As religiosas do mosteiro de Santa Clara, no Porto, eram
Franciscanas Clarissas e oriundas de um pequeno convento situado na foz do rio
Tâmega, na freguesia de Santa Clara do Torrão, onde usufruíam de rendas de
portagem de mercadorias que transitavam pelo rio Douro.
“No século X, foi
fundado no anterior cenóbio do Salvador, situado no lugar do Torrão, Entre
Ambos os Rios, junto à margem esquerda do Tâmega, na confluência do
Douro.
Os seus patronos foram
D. Châmoa Gomes, dama nobre do Porto e seu marido, o fidalgo leonês, D. Rodrigo
Froilas, que o dotaram generosamente e receberam do bispo D. Vicente e do
cabido do Porto a doação do respectivo couto.
Em 1256, ou em 1257,
por bula do papa Alexandre IV, de 13 de Janeiro, foi autorizada a fundação do
Convento para cem religiosas, vindo doze monjas clarissas de Zamora para
iniciar a comunidade, uma das quais seria a abadessa.
Iniciou-se então, a
construção do edifício chegando apenas três irmãs de Zamora, o que pode
significar um começo mais modesto do que o esperado.
Em 1258, já estava
instalada a primeira comunidade de clarissas que seguia a regra do Cardeal
Hugolino, tendo sido o Convento refundado.
A alegação da
existência de abusos cometidos no Convento por grande número de nobres,
apresentada por Frei João de Xira, visitador das religiosas e confessor de D.

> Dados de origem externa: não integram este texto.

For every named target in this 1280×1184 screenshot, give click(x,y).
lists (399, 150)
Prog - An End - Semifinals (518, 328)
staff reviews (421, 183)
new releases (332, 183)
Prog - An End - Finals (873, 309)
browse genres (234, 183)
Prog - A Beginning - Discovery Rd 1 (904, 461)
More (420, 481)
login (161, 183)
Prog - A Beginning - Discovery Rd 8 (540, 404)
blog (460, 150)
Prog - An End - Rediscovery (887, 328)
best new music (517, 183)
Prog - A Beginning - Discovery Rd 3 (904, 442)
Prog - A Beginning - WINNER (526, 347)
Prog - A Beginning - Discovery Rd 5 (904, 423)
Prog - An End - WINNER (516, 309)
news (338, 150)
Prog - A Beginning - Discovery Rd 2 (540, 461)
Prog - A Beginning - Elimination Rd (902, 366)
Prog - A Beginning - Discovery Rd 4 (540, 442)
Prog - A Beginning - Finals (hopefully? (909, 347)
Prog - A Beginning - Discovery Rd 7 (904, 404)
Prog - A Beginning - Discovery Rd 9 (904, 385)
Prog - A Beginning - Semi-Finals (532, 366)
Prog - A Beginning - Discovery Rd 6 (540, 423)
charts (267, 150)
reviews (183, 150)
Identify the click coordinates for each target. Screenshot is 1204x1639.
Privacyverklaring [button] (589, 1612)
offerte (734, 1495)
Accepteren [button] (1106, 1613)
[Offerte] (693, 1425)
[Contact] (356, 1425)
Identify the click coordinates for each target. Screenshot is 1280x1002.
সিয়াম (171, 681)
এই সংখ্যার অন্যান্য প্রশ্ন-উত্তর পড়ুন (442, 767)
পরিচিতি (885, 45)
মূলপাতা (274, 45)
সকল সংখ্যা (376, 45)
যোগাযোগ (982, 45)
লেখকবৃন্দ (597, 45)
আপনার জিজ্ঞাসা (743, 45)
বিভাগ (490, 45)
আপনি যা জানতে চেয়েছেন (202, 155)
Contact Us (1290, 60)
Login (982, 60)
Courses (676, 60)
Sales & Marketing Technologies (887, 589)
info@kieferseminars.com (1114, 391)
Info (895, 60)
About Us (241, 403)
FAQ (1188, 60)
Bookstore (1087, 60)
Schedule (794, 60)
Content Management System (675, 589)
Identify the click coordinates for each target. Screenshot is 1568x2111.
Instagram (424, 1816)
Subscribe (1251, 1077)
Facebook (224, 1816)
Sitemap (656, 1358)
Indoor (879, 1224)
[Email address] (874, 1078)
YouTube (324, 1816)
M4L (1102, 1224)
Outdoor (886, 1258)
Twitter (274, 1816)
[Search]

João I, justificou a sua transferência do Torrão, lugar despovoado e solitário,
para o Porto.
Em 1416, sob o
patrocínio de Dona Filipa de Lencastre, e através da bula "Sacrae
Religionis" de Inocêncio VII, do mesmo ano, dirigida ao abade beneditino
de Santo Tirso, foi obtida a autorização necessária.
Em 1416, a 25 de
Março, foi lançada a primeira pedra - benzida pelo bispo do Porto, D. Fernando
da Guerra - na presença do monarca que, nesse ano, tomou os dois conventos sob
a sua protecção.
Cerca de 1427,
efectivou-se a trasladação da comunidade para o local dos "Carvalhos do
Monte" junto à Porta de Santo António da Pena ou Penedo, dentro dos muros
da cidade, ao longo da muralha fernandina, com a intervenção de D. Fernando de
Guerra, arcebispo de Braga. As freiras mantiveram os privilégios, doações e
foros, obtidos no anterior Convento.
Em 1568, passou da
claustra à observância”.
In: autoridades.arquivos.pt
“A freguesia de Santa
Clara do Torrão, no antigo concelho de Benviver, era curato da apresentação do
Convento de Santa Clara do Porto, passando mais tarde a reitoria. O Decreto de
31 de Dezembro de 1853 extinguiu o concelho de Benviver, passando esta
freguesia para o Marco de Canaveses.
Arcediagado de
Benviver (século XII). Comarca eclesiástica de Sobretâmega - 1º distrito (1856;
1907). Segunda vigararia do Marco de Canaveses (1916; 1970).”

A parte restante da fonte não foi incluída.